**What to produce**:
I'd like the entries repeated exactly, pictures omitted.

(Data entries)
------------------------------------------------
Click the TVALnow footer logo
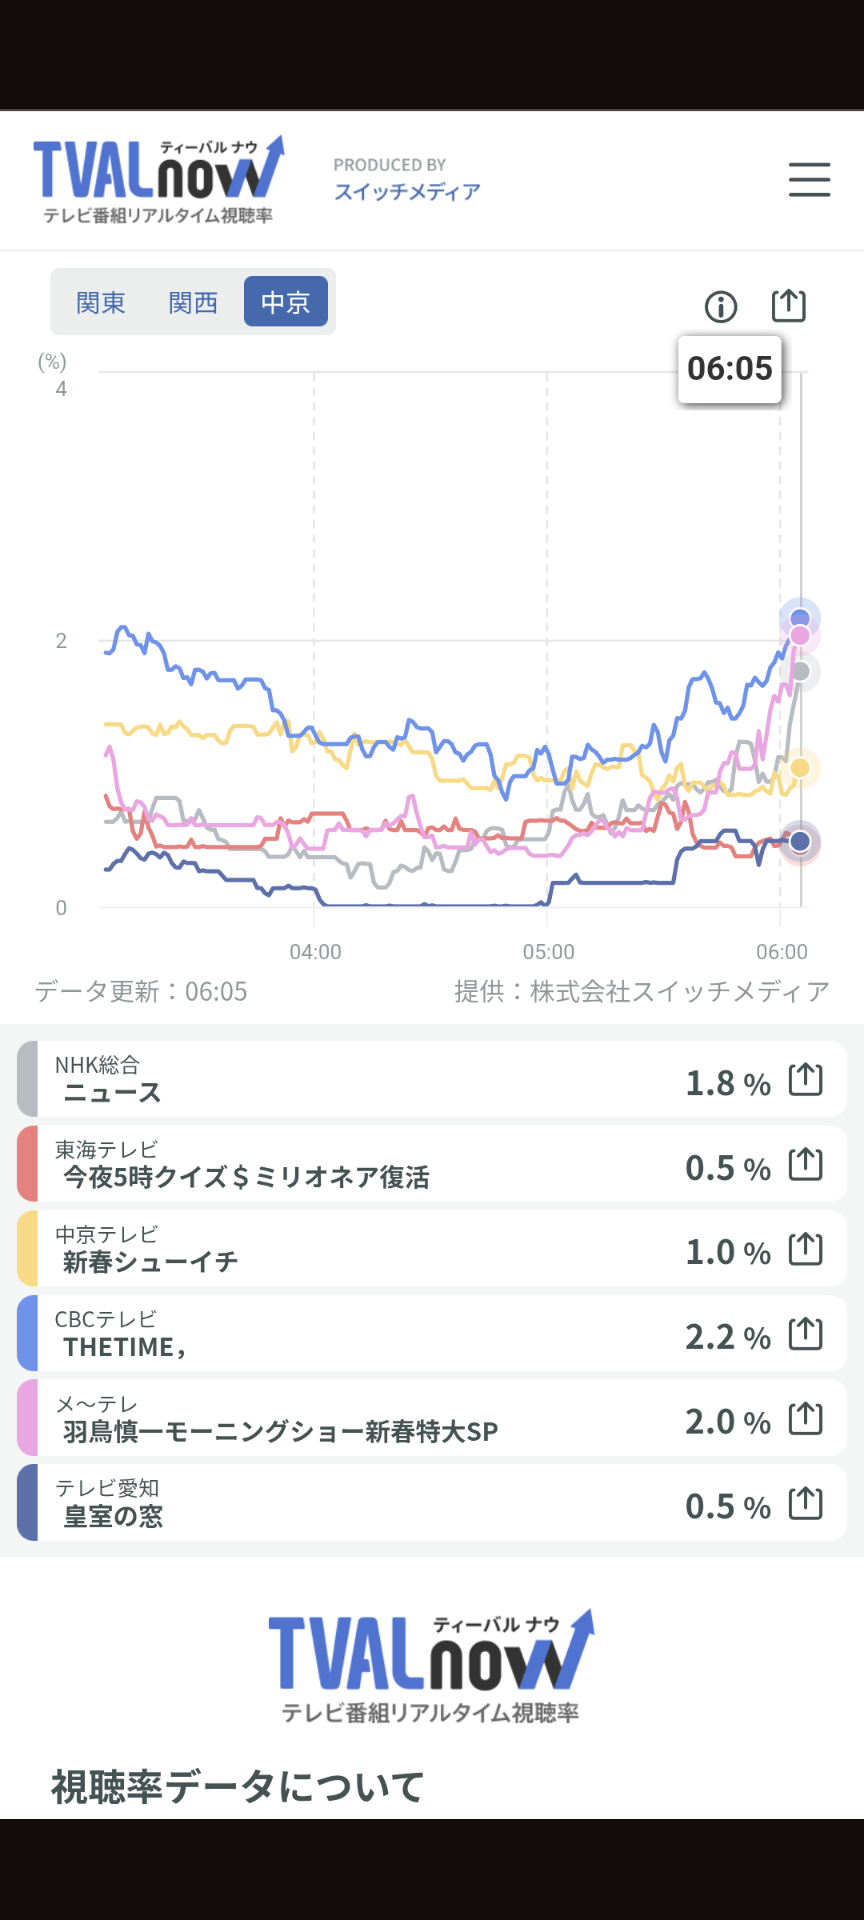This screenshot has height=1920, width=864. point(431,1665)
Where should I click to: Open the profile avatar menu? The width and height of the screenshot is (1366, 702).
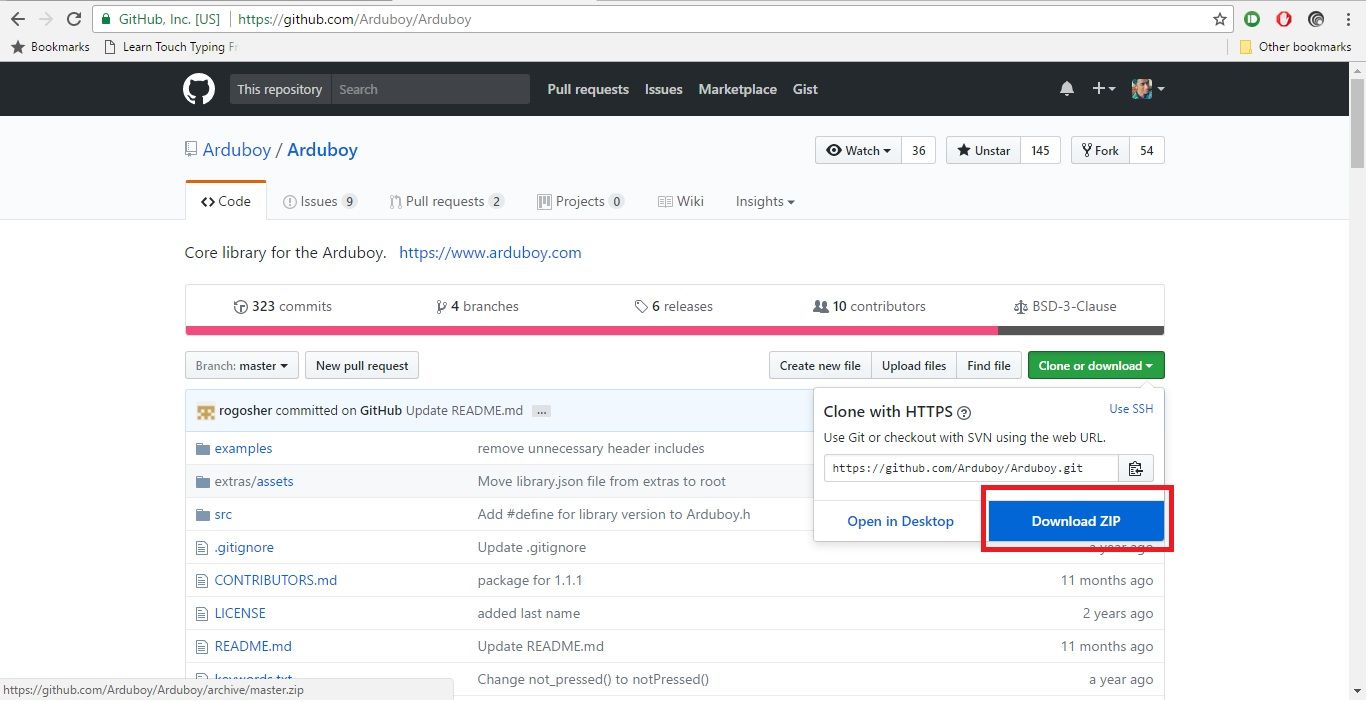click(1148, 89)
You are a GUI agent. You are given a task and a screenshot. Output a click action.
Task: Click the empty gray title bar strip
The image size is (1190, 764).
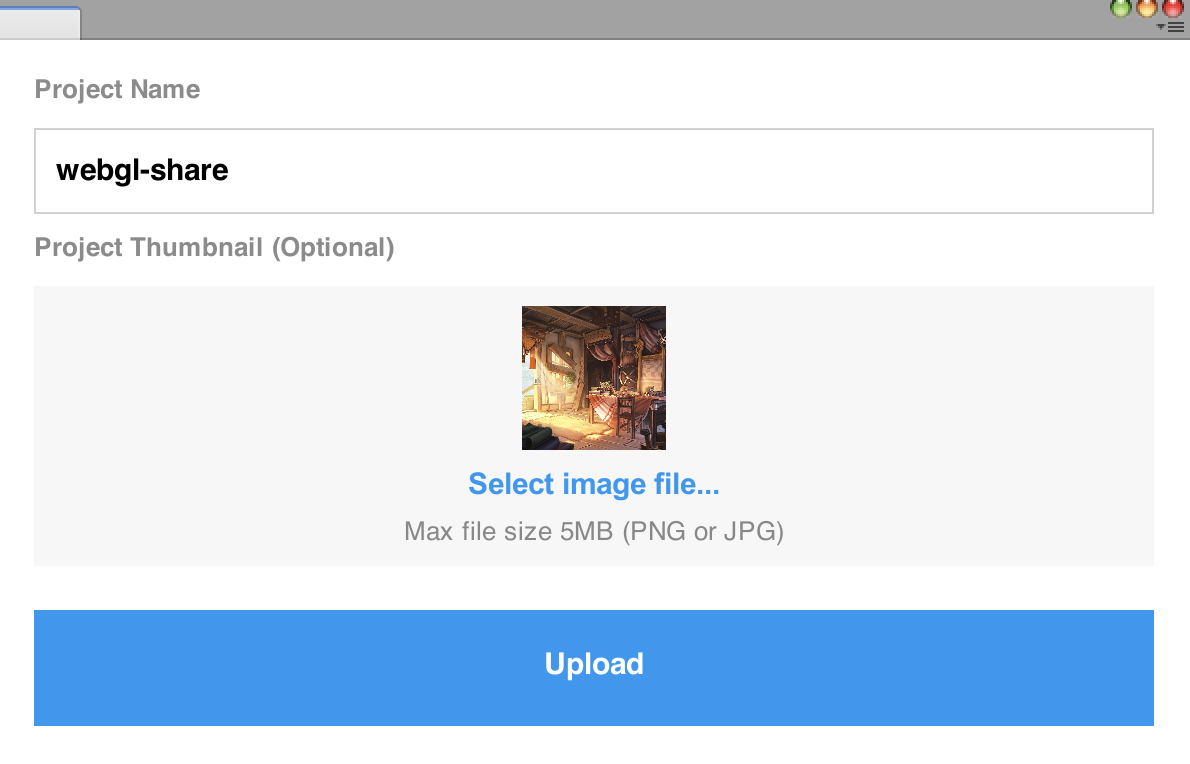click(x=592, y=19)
------------------------------------------------
**Task response**:
Click the TVALnow footer logo
This screenshot has height=1920, width=864. point(431,1665)
Where should I click to: Open the profile avatar menu? The width and height of the screenshot is (1366, 702).
click(1148, 89)
You are a GUI agent. You are given a task and a screenshot. Output a click action.
Task: Click the empty gray title bar strip
The image size is (1190, 764).
click(x=592, y=19)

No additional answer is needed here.